▶ **GIVEN DATA**:
▼
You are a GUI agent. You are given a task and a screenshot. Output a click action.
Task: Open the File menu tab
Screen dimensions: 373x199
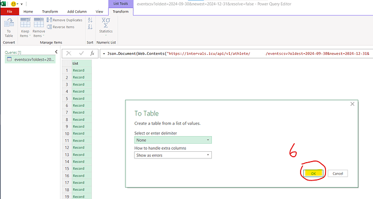click(x=10, y=11)
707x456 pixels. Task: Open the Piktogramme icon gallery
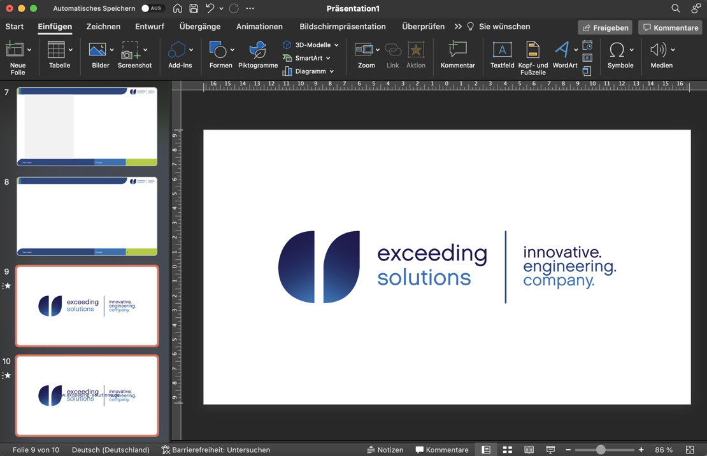[x=257, y=55]
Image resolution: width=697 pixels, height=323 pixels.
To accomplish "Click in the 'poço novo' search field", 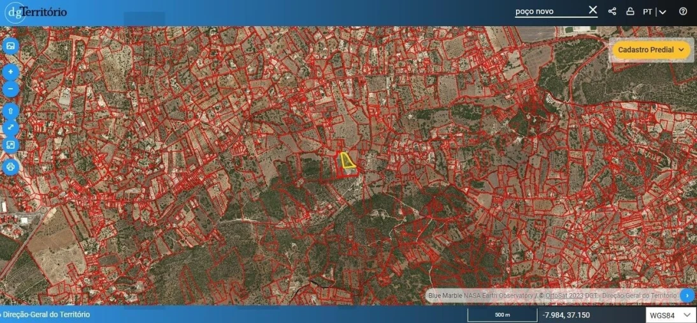I will coord(548,11).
▲
Copy out every line of the records above that contains the word "pixels", matching its case exactly.

▶ **OUTPUT FOR THIS TASK**:
707x456 pixels. Task: Open the Piktogramme icon gallery
Image resolution: width=697 pixels, height=323 pixels.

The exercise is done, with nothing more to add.